### [Task brief]
Return the entries word for word, from the start through the line containing "click(831, 230)", with that line included.

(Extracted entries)
☆ ☆ ☆ ☆ ☆ ☆ ☆

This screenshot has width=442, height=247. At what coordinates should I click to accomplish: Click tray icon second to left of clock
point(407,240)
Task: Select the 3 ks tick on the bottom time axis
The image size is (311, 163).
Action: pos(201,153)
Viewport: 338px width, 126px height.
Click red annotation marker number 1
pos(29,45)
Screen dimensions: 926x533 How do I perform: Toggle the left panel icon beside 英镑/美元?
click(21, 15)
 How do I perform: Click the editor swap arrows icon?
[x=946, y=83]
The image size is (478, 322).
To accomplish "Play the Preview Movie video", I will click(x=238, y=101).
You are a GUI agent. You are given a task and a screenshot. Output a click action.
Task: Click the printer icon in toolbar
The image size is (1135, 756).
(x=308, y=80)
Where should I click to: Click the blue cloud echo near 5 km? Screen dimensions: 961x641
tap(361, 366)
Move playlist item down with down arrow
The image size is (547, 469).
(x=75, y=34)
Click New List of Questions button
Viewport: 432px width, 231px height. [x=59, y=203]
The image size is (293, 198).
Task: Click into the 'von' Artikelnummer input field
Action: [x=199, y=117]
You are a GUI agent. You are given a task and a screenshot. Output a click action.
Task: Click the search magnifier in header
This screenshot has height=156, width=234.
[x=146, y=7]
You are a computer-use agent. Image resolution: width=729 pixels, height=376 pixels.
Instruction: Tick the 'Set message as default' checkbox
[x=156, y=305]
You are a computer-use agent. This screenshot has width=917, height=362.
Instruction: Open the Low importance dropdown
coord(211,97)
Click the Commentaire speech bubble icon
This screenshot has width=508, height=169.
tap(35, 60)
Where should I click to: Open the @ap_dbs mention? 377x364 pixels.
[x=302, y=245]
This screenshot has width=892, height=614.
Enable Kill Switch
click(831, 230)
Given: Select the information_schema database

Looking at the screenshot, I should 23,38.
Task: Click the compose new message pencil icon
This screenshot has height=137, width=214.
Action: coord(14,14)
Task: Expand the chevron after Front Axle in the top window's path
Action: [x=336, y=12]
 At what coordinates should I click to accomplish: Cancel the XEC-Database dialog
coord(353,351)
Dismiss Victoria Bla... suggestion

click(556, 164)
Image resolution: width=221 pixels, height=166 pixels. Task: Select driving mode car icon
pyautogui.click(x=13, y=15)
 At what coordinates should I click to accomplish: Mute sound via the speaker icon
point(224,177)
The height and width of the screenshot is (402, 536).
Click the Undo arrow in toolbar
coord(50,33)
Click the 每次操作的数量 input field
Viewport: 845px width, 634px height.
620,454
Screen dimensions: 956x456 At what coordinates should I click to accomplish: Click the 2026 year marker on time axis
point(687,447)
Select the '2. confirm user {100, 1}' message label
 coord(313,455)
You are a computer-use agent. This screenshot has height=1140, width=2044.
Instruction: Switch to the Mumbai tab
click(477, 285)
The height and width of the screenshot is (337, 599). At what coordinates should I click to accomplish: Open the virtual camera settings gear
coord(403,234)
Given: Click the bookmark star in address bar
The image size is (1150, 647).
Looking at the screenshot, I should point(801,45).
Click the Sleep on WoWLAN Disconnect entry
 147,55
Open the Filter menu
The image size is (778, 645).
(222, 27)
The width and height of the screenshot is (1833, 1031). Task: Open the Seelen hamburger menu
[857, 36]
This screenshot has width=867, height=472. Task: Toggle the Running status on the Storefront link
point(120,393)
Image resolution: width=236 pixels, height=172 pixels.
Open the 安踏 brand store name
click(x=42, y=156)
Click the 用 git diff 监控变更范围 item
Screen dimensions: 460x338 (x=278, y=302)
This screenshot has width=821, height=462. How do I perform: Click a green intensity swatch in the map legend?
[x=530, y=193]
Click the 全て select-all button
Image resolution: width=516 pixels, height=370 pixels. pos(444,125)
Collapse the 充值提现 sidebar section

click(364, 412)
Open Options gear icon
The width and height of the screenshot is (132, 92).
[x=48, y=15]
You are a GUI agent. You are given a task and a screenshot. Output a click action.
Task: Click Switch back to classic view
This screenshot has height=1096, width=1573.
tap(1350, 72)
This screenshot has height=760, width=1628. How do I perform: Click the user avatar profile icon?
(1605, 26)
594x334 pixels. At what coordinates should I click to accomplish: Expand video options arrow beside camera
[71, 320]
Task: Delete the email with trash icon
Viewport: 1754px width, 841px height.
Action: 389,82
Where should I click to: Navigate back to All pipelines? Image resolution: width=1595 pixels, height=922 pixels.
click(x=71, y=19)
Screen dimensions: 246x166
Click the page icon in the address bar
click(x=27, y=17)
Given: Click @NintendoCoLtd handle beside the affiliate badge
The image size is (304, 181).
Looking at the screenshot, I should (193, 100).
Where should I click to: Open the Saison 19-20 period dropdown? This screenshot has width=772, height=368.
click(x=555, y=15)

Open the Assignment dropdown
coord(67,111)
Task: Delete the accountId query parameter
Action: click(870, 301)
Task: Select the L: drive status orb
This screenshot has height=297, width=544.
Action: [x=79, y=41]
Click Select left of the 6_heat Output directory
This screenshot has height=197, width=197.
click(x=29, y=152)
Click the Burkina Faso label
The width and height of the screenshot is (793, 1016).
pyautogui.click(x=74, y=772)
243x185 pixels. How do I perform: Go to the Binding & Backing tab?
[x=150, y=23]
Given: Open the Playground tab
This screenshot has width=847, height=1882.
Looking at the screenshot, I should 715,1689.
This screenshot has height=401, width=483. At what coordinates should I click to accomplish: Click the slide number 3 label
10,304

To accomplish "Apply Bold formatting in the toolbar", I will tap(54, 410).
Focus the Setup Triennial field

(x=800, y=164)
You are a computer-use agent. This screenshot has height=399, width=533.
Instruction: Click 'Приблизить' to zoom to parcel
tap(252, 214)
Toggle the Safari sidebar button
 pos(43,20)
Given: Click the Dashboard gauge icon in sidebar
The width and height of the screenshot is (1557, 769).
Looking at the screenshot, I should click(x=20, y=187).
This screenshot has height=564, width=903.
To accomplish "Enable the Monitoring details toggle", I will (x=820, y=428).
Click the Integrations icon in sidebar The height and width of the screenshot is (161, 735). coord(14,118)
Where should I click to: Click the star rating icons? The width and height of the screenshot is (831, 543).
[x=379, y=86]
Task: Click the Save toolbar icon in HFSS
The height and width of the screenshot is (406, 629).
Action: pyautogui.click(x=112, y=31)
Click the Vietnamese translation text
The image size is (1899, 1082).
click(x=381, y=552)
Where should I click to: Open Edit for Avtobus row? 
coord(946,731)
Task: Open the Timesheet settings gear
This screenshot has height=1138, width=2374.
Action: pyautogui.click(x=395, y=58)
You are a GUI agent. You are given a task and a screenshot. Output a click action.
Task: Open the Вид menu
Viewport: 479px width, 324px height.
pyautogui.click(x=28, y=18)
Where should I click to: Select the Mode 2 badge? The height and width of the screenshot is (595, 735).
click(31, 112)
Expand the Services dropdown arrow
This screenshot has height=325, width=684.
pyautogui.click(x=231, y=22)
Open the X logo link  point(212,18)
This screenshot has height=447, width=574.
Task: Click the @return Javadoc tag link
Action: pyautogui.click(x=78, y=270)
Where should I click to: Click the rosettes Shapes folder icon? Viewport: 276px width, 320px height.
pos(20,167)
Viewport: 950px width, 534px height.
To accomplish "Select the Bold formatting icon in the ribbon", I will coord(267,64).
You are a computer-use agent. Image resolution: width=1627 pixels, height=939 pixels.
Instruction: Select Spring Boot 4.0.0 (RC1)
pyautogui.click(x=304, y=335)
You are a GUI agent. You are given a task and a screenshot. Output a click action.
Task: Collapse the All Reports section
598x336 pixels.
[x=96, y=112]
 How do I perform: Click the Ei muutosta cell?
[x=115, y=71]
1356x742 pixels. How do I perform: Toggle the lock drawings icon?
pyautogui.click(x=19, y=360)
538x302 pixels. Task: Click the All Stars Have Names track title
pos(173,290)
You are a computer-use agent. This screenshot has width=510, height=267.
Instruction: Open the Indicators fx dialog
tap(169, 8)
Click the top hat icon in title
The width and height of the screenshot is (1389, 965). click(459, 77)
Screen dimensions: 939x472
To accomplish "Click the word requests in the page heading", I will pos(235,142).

☆ ☆ ☆ ☆ ☆ ☆ ☆

### [Output of the task]
This screenshot has width=442, height=247. At what coordinates should I click to accomplish: Click tray icon second to left of clock
point(407,240)
Task: Select the 3 ks tick on the bottom time axis
The image size is (311, 163).
Action: pos(201,153)
Viewport: 338px width, 126px height.
Click red annotation marker number 1
pos(29,45)
Screen dimensions: 926x533 How do I perform: Toggle the left panel icon beside 英镑/美元?
click(21, 15)
 How do I perform: Click the editor swap arrows icon?
[x=946, y=83]
The image size is (478, 322).
To accomplish "Play the Preview Movie video", I will click(x=238, y=101).
You are a GUI agent. You are given a task and a screenshot. Output a click action.
Task: Click the printer icon in toolbar
The image size is (1135, 756).
(x=308, y=80)
Where should I click to: Click the blue cloud echo near 5 km? Screen dimensions: 961x641
tap(361, 366)
Move playlist item down with down arrow
The image size is (547, 469).
(x=75, y=34)
Click New List of Questions button
Viewport: 432px width, 231px height. [x=59, y=203]
The image size is (293, 198).
Task: Click into the 'von' Artikelnummer input field
Action: [x=199, y=117]
You are a GUI agent. You are given a task and a screenshot. Output a click action.
Task: Click the search magnifier in header
This screenshot has height=156, width=234.
[x=146, y=7]
You are a computer-use agent. Image resolution: width=729 pixels, height=376 pixels.
Instruction: Tick the 'Set message as default' checkbox
[x=156, y=305]
You are a computer-use agent. This screenshot has width=917, height=362.
Instruction: Open the Low importance dropdown
coord(211,97)
Click the Commentaire speech bubble icon
This screenshot has width=508, height=169.
tap(35, 60)
Where should I click to: Open the @ap_dbs mention? 377x364 pixels.
[x=302, y=245]
This screenshot has width=892, height=614.
Enable Kill Switch
click(831, 230)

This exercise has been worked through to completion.